According to dictionary.com, to shame something is to bring disgrace to it. Now apply that to food.
Lawmakers say food shaming has been plaguing some school cafeterias throughout Maine.
A bill being considered by state lawmakers aims to remove the stigma around students who are unable to pay for school meals.
"Children need food to learn and denial of food or shaming of a student because of some miscommunication or a parent's inability to pay the debt should not be a source of punishment," said Sen. Shenna Bellows, D-Manchester.
Supporters of the bill, including Rep. Michelle Meyer, say that public schools are humiliating students through various means.
"Withholding hot meals, posting lists of delinquent accounts, stamping hands and offering alternative meals frequently of lesser nutritional quality and often wildly known by other students to signify a family's past-due bill," said Meyer, a Democrat from Eliot.

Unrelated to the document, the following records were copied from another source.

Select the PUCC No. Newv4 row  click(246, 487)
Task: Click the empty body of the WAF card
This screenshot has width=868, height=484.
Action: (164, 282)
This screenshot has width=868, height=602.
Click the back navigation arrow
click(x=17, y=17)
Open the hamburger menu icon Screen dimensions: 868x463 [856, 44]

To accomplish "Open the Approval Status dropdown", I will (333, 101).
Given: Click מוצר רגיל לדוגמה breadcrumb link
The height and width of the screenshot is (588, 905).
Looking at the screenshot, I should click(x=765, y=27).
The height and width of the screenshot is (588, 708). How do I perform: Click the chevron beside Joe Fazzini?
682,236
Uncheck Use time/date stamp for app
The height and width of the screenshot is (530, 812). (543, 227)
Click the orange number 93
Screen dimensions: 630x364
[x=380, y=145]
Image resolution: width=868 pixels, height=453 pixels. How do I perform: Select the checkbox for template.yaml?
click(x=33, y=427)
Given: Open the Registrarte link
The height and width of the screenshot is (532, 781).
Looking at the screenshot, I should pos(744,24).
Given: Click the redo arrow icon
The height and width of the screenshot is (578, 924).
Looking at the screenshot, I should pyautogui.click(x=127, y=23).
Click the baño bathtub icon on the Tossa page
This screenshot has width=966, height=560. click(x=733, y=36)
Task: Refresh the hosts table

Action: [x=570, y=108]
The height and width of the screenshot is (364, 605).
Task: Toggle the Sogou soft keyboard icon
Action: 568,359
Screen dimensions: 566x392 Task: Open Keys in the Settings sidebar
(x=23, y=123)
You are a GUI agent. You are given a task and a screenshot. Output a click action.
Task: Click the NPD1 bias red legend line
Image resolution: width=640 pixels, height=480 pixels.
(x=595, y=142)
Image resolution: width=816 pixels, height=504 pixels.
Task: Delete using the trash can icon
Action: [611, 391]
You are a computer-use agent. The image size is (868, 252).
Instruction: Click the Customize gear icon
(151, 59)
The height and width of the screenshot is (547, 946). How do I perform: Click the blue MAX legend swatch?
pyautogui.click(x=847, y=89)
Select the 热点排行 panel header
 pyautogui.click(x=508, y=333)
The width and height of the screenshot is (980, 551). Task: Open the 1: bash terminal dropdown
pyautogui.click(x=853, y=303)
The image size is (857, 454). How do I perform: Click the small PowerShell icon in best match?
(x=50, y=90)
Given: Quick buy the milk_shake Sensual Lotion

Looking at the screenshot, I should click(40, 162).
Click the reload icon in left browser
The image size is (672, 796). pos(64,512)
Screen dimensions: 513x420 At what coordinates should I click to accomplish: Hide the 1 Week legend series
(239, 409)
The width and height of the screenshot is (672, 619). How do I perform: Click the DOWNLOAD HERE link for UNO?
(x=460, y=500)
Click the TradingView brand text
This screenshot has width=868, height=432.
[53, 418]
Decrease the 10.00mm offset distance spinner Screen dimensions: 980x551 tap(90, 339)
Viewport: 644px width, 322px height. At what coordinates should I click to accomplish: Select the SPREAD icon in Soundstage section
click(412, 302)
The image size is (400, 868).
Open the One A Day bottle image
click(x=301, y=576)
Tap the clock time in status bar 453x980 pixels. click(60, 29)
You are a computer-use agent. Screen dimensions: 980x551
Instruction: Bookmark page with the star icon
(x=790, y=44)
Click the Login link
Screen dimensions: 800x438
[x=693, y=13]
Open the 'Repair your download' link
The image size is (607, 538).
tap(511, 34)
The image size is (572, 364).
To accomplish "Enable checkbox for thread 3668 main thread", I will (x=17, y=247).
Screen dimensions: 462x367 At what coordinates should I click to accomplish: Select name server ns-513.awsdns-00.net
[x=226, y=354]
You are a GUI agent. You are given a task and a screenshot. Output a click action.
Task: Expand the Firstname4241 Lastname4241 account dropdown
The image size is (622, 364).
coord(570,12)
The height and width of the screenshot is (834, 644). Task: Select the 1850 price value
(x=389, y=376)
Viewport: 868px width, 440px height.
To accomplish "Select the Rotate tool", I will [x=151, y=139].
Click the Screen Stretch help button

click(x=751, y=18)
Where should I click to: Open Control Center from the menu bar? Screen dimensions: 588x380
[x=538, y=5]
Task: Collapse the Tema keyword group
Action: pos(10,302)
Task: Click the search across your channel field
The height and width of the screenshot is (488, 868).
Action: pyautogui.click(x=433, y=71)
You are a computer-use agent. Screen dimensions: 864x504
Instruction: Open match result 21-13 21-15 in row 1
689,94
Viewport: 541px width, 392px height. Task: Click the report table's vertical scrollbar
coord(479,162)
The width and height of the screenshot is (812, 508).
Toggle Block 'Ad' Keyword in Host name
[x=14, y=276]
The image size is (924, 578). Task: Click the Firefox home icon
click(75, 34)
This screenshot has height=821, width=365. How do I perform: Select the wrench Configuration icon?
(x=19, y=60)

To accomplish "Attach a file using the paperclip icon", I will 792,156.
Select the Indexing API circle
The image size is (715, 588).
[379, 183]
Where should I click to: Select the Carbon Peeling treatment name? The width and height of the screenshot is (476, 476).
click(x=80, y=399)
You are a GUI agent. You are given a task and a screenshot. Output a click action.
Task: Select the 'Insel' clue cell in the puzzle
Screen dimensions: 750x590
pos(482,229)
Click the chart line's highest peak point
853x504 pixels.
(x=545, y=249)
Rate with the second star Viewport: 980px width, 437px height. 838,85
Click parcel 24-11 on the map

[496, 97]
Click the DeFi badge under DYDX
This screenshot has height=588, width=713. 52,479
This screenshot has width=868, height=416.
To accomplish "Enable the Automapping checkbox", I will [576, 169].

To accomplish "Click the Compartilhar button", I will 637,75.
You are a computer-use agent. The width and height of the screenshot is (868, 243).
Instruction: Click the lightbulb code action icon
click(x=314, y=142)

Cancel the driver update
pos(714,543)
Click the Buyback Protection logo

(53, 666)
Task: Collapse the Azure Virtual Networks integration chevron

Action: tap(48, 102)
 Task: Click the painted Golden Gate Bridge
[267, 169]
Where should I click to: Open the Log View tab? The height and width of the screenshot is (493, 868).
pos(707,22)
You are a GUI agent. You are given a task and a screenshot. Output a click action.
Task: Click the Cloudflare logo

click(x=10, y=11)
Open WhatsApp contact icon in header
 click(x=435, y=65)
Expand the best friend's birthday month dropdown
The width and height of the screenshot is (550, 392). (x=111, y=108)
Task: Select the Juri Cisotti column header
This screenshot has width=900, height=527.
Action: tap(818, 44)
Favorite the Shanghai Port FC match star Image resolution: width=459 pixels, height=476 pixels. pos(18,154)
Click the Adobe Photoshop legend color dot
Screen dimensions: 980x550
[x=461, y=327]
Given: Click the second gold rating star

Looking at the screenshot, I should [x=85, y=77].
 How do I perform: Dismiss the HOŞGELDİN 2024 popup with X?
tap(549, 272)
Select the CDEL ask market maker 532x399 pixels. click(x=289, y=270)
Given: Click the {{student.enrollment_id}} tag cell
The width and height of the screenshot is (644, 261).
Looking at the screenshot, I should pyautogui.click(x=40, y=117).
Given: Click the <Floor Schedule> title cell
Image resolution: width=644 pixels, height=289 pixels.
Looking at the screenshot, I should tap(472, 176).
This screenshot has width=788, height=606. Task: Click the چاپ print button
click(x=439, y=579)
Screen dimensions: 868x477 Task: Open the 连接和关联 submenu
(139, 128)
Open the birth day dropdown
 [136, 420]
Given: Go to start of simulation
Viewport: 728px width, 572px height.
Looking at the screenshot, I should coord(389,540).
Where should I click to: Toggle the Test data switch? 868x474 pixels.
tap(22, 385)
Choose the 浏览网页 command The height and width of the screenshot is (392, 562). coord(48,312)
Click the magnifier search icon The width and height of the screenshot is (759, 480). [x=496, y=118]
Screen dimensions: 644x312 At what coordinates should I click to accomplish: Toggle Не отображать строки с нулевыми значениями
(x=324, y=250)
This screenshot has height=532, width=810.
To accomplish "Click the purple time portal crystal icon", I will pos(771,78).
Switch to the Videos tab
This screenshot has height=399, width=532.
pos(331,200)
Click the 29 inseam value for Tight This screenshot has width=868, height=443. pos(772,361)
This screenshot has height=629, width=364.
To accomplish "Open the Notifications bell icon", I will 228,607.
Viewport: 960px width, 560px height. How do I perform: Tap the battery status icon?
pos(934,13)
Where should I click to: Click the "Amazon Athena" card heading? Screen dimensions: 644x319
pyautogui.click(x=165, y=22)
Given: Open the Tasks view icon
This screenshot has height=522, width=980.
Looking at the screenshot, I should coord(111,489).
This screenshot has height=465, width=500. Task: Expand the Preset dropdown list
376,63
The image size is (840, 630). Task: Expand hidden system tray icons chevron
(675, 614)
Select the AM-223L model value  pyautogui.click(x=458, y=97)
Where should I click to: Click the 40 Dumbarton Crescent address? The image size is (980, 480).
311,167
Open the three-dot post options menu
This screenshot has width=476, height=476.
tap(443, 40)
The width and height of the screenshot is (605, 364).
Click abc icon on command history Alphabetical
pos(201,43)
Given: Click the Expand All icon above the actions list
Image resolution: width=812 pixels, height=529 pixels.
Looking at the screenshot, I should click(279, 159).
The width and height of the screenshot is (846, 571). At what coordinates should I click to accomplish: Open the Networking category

Amanda Cooper, a Gorham Middle School teacher, said the current system that schools have in place cost a transfer student a meal because he had not filled out the necessary paperwork.
"During the transition [the student] hadn't had the opportunity to fill out the free and reduced lunch form -- which is a process in and of itself that needs reforming -- and that child was denied a lunch because they haven't gone through the process," Cooper said.
The bottom line for lawmakers, teachers, and parents who support this bill is one thing:
"We have students in our schools who qualify for free and reduced meals who are not eating," said Rep. Jan Dodge, D-Belfast.
Supporters said the bill is a first step toward changing that.